Class of 6 Irish 0-6-0 locomotives

The Great Southern Railways (GSR) 222/234 Classes 0-6-0 originated from 2 batches of 3 locomotives built for the Waterford, Limerick and Western Railway (WLWR) by Kitson with a contract payment dispute resulting in the final two members going to Midland Great Western Railway becoming MGWR Class W.

==Fleet==

| WLWR No. | MGWR No. | Name | Built | GSWR/GSR No. | GSR Class | Inchicore Class | Withdrawn |
|---|---|---|---|---|---|---|---|
| 2 | – | Shannon | 1900 | 222 | 222 | J25 | 1949 |
| (4 allocated) | 141 | Limerick | 1901 | 233 | 234 | J17 | 1929 |
| (11 allocated) | 142 | Athenry | 1901 | 234 | 234 | J17 | 1950 |
| 56 | – | Thunderer | 1897 | 237 | 222 | J25 | 1951 |
| 57 | – | Cyclops | 1897 | 238 | 222 | J25 | 1934 |
| 58 | – | Goliath | 1897 | 239 | 222 | J25 | 1949 |

==History==
This class was a set of 2 batches of 3 locomotives for the WLWR designed by John G. Robinson. The lead member of the second batch, No. 2, was notable as the first Irish broad gauge locomotive to have a Belpaire firebox from new and the first to have the long slender chimney set to become synonymous with Robinson locomotives. The final two of the batch were held back on a payment dispute issue from the WLWR amalgamation into the GSWR in 1901 and opportunely purchased by the MGWR in the meanwhile. The locomotives were the first on the MGWR to have Belpaire firebox.

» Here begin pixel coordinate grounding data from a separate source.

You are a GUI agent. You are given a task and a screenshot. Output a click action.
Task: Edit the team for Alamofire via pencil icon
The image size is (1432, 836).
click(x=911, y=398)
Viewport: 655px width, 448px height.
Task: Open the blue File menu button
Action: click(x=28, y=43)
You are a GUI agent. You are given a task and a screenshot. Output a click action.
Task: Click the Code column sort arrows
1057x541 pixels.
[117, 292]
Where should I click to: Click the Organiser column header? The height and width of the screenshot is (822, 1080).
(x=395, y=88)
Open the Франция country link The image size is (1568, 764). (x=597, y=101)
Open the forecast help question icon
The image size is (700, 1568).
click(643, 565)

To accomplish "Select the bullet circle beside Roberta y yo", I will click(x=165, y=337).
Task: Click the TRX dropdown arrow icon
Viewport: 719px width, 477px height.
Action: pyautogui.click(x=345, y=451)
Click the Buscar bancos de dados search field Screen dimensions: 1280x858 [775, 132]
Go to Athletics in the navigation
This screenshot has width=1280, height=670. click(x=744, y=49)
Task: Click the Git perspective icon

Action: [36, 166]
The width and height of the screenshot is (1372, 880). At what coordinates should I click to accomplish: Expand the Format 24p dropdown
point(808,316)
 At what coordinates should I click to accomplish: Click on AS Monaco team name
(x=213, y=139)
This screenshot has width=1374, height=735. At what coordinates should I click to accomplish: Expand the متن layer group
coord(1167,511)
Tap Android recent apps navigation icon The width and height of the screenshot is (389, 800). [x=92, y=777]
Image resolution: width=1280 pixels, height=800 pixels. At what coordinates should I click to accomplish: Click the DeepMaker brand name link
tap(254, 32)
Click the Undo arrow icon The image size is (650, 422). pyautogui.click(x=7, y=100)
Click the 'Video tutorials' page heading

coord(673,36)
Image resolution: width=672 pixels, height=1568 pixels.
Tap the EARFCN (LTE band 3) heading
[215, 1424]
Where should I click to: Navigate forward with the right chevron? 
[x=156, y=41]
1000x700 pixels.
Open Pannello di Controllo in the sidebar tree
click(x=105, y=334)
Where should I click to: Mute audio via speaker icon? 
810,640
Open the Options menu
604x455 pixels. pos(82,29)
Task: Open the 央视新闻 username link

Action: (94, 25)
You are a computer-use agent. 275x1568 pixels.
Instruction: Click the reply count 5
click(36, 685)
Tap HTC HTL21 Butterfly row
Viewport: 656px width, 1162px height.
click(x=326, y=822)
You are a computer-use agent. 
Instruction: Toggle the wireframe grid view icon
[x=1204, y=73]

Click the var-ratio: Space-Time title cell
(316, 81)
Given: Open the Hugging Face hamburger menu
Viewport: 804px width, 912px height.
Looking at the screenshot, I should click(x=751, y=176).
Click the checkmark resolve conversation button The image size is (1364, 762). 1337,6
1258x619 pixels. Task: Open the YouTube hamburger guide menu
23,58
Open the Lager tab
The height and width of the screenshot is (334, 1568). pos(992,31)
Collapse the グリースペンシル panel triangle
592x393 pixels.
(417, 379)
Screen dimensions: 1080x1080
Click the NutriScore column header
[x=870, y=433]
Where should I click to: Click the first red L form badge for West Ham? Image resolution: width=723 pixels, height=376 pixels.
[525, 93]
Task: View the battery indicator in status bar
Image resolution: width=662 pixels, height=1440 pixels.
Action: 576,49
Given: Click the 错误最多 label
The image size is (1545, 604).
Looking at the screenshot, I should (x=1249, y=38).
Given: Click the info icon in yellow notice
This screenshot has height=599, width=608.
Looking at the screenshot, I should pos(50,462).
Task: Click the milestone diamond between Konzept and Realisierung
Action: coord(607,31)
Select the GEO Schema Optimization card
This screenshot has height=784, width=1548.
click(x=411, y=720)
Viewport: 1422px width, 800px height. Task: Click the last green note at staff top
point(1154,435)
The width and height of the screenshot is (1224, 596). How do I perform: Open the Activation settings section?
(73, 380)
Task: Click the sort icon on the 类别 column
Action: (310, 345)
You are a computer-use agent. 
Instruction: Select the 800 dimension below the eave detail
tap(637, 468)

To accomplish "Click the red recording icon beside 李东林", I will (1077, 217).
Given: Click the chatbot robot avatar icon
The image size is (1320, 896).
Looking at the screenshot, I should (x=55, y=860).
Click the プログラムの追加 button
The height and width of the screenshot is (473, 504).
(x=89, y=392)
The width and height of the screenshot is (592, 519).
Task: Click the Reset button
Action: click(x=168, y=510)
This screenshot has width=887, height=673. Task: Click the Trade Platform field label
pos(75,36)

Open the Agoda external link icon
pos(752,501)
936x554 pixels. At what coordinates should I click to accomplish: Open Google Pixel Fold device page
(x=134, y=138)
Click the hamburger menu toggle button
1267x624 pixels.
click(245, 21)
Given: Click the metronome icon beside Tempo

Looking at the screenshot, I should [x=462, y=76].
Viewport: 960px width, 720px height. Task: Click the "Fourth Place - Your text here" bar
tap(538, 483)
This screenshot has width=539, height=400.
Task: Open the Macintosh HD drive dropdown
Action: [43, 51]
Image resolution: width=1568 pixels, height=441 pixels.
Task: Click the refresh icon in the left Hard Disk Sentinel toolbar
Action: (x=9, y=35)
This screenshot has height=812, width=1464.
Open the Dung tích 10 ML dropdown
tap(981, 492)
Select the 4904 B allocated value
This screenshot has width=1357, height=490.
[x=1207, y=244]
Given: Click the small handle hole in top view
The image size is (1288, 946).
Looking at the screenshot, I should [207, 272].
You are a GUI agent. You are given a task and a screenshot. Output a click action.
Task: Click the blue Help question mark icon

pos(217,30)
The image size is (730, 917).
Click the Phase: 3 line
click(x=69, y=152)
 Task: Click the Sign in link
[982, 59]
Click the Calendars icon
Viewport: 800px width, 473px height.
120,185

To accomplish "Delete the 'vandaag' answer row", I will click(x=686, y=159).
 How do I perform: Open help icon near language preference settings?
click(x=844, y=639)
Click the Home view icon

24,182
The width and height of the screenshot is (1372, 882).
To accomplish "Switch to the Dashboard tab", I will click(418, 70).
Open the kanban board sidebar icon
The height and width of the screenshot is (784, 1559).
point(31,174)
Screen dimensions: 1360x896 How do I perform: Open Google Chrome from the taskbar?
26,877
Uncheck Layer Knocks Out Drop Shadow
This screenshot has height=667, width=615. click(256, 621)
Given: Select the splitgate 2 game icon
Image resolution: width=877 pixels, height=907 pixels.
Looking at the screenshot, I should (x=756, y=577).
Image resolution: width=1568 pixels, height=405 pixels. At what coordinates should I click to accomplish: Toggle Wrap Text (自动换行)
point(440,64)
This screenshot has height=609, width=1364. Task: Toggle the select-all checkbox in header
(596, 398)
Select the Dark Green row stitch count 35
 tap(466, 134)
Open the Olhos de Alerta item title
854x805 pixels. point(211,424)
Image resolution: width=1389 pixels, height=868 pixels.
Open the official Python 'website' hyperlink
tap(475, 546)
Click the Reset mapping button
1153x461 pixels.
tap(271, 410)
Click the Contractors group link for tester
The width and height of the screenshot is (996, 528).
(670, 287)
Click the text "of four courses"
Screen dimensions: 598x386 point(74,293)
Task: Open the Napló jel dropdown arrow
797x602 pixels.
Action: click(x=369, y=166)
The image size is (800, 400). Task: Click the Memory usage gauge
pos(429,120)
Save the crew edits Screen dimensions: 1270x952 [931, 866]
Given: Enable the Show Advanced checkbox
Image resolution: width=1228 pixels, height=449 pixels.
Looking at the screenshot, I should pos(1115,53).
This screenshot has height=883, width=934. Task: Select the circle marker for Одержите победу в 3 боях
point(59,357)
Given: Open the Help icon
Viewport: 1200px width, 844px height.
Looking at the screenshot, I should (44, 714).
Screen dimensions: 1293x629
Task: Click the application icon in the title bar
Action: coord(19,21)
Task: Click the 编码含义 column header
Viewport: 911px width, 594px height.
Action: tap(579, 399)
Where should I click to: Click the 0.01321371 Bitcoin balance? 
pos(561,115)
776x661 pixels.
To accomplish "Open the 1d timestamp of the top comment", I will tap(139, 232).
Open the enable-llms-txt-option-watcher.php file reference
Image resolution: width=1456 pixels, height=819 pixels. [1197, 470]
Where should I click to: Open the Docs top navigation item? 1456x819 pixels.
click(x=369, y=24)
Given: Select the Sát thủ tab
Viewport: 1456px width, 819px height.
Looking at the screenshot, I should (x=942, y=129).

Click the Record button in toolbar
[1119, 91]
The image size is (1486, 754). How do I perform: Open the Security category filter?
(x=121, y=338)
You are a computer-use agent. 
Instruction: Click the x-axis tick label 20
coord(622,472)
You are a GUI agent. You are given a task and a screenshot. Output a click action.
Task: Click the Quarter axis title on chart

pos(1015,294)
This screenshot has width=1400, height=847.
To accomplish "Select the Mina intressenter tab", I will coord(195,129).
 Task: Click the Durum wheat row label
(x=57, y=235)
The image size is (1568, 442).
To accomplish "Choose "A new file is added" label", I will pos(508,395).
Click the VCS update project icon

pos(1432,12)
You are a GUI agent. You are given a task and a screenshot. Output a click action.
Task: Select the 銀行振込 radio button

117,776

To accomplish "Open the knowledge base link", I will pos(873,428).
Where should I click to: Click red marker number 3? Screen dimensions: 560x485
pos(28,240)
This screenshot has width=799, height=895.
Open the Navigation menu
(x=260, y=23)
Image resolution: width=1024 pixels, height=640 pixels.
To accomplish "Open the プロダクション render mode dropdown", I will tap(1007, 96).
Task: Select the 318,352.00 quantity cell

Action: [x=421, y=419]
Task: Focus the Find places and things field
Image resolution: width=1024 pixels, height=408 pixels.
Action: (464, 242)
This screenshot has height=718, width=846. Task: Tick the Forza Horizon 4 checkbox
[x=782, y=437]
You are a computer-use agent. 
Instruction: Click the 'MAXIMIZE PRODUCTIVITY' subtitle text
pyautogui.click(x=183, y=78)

Upon the 1901 amalgation the WLWR locomotives were renumbered 222, 237, 238 and 239 and retained those numbers with the merger into the Great Southern Railways (GSR) in 1925. All four were rebuilt to the same specification in the period 1924–1924 and became GSR Class 222. These locomotives were used on goods traffic in the Waterford, Limerick and Tuam area. As of 1948 it was considered their maximum haulage load was 8 wagons less than the GSR standard goods.

The MGWR locomotives were based at Mullingar and typically used on goods to Cavan and Longford. MGWR locomotive 141 seemed slated for early withdrawal leaving 142 to become the only member of GSR Class 234. By 1938 this remaining locomotive has become based at Sligo.